(Saved data entries)
+-------+

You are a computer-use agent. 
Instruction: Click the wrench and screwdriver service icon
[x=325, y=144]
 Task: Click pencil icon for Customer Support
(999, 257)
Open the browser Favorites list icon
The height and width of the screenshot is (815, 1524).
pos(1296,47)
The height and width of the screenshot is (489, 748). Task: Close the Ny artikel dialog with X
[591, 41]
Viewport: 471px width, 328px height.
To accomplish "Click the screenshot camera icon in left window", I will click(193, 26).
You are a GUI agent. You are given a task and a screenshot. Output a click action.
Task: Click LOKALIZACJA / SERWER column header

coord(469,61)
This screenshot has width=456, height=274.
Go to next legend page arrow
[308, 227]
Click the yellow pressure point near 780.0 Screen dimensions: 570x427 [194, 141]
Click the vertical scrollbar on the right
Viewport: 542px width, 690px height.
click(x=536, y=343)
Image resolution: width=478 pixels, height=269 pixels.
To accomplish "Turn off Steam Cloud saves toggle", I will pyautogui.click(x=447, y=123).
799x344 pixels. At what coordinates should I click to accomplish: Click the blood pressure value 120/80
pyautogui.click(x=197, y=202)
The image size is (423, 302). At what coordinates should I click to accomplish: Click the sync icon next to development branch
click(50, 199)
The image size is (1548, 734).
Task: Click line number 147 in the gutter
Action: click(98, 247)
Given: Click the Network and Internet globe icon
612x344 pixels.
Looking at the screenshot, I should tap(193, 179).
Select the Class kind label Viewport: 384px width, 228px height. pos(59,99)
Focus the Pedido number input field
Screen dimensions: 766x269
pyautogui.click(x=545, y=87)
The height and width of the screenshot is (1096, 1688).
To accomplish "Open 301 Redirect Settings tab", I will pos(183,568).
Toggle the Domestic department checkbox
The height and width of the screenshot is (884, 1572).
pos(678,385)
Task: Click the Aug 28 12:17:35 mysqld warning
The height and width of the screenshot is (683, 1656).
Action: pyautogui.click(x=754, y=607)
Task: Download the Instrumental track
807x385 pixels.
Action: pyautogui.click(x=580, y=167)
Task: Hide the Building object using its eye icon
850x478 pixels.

+-------+

**Work task**
Looking at the records above, in how many lines does the word "agent" occur? Reply with the number alone.

**Result**
2